Storm Topology does not start with parallelism hint of 1200 - apache-storm

Version Info:
"org.apache.storm" % "storm-core" % "1.2.1"
"org.apache.storm" % "storm-kafka-client" % "1.2.1"
I have a storm Topology with 3 bolts(A,B,C), Where the middle bolt takes around 450ms mean time and other two bolts takes less than 1ms.
I am able to run topology with following parallelism hint values:
A: 4
B: 700
C: 10
But when I increase parallelism hint of B to 1200, the topology does not start.

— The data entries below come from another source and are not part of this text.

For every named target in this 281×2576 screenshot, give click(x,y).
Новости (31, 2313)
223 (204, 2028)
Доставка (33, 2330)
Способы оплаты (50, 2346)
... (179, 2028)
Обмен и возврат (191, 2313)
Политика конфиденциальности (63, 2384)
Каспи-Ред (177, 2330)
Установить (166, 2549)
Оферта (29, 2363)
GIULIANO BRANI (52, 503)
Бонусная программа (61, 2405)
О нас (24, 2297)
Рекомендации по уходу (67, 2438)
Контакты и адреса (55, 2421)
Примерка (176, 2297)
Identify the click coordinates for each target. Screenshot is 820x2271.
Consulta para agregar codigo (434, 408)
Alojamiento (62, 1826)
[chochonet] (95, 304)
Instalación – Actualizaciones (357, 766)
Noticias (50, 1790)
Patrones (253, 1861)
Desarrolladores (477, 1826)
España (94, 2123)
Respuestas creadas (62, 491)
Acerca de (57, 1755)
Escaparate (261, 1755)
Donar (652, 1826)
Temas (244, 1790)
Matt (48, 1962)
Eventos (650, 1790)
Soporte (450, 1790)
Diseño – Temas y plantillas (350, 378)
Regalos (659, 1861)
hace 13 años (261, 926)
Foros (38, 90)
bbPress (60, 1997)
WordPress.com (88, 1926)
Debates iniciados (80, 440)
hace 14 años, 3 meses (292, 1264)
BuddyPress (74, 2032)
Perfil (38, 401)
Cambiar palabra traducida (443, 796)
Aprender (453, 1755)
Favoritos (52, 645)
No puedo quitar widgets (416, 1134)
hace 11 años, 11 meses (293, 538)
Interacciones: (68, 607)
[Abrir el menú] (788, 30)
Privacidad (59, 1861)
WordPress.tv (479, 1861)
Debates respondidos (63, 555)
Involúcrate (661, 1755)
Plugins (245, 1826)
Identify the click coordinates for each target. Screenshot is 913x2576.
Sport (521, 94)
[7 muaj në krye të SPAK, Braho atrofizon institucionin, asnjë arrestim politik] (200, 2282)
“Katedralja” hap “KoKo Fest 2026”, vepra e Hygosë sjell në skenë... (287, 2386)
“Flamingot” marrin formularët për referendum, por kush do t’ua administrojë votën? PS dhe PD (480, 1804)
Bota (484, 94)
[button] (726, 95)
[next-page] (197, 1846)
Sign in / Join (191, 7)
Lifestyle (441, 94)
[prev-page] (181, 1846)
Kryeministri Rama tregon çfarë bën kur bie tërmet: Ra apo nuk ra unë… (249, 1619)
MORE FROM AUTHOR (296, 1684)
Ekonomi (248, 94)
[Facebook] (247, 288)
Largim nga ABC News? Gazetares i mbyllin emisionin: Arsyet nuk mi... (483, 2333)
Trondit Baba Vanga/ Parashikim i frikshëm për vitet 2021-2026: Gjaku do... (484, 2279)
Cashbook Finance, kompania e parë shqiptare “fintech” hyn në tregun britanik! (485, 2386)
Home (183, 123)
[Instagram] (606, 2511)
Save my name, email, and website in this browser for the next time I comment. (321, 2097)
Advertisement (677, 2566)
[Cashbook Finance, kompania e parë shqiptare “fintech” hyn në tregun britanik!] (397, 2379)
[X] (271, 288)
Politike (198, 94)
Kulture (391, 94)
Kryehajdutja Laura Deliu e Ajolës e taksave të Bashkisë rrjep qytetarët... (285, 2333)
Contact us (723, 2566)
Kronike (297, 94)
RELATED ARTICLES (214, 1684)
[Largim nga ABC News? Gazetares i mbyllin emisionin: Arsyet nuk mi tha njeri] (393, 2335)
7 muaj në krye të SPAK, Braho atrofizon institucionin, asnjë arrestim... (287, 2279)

In the topology logs, I see logs to load the executor: B multiple times, like this:
2018-05-18 18:56:37.462 o.a.s.d.executor main [INFO] Loading executor B:[111 111]
2018-05-18 18:56:37.463 o.a.s.d.executor main [INFO] Loaded executor tasks B:[111 111]
2018-05-18 18:56:37.465 o.a.s.d.executor main [INFO] Finished loading executor B:[111 111]
2018-05-18 18:56:37.528 o.a.s.d.executor main [INFO] Loading executor B:[355 355]
2018-05-18 18:56:37.529 o.a.s.d.executor main [INFO] Loaded executor tasks B:[355 355]
2018-05-18 18:56:37.530 o.a.s.d.executor main [INFO] Finished loading executor B:[355 355]
2018-05-18 18:56:37.666 o.a.s.d.executor main [INFO] Loading executor B:[993 993]
2018-05-18 18:56:37.667 o.a.s.d.executor main [INFO] Loaded executor tasks B:[993 993]
2018-05-18 18:56:37.669 o.a.s.d.executor main [INFO] Finished loading executor B:[993 993]
2018-05-18 18:56:37.713 o.a.s.d.executor main [INFO] Loading executor B:[765 765]
2018-05-18 18:56:37.714 o.a.s.d.executor main [INFO] Loaded executor tasks B:[765 765]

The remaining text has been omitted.